Fic écrite dans le cadre du concours de Dunne "Lettre à l'avenir"
C’était toujours ainsi que Lord Voldemort concluait ses réunions. C’était bien plus simple pour congédier ses partisans de le faire de cette façon. Lord Voldemort n’aimait pas spécialement les épanchements et il n’avait pas non plus tendance à développer au moment des adieux. Il préférait rester simple et ferme dans ses propos. Les Mangemorts partaient alors avec une crainte de lui qu’il fallait bien reconnaître que le Seigneur des Ténèbres appréciait. Il aimait à être craint et respecté.
Pourtant, aujourd’hui, Lord Voldemort se sentait las. Il aurait dû se sentir victorieux. Il était parvenu à enlever Harry Potter sous le nez du vieil amoureux des Moldus qui servait de directeur à l’école de sorcellerie Poudlard, il avait réussi sa résurrection en se servant du sang de son ennemi, ce qui faisait de lui un sorcier plus puissant qu’il ne l’avait jamais été. Pourtant, il se sentait las parce que ses Mangemorts n’étaient pas ce qu’il avait pu espérer.
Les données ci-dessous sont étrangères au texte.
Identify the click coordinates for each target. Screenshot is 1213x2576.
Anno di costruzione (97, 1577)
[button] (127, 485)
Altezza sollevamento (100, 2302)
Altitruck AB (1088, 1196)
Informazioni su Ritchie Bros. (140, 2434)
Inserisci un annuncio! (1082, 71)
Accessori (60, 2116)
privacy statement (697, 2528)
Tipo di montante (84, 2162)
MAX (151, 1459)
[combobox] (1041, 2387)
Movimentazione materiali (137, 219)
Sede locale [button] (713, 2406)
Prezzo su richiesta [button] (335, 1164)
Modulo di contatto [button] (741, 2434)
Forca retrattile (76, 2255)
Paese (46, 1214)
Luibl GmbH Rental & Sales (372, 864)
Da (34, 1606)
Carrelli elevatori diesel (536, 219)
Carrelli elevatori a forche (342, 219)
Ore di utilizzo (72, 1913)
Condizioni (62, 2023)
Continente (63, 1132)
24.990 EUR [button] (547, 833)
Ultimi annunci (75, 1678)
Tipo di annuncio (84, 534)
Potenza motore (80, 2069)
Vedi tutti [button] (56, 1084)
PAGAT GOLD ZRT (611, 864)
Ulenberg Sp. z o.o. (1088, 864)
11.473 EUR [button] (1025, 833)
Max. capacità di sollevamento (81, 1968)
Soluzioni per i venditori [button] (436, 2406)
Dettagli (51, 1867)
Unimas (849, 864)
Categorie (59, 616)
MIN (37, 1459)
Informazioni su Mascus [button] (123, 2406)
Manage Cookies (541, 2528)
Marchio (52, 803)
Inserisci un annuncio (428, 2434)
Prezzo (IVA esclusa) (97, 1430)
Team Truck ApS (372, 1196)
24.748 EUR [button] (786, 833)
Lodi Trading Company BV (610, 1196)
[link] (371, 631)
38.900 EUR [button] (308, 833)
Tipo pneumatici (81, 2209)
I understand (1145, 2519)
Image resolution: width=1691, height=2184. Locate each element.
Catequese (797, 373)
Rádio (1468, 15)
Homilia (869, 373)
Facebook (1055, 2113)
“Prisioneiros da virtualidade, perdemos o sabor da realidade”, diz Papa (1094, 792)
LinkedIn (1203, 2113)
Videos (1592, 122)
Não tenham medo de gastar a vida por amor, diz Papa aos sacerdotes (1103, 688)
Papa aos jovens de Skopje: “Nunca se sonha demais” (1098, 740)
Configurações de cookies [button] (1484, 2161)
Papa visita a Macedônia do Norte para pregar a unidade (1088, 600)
Lord Voldemort se sentait seul.
Il se leva alors que tout le monde était parti depuis plusieurs minutes et se rendit dans un coin du manoir que lui seul connaissait et où aucun de ses sbires ne pouvait pénétrer. Lord Voldemort avait momentanément installé son Quartier Général au manoir Jedusor. C’était pratique et c’était, pour le moment, un endroit sûr. Personne n’était venu les déranger ici. mais c’était aussi la demeure de son père et de ses grands-parents et il y avait tant de choses qui appartenaient au passé, des choses que les Mangemorts ne devaient pas trouver.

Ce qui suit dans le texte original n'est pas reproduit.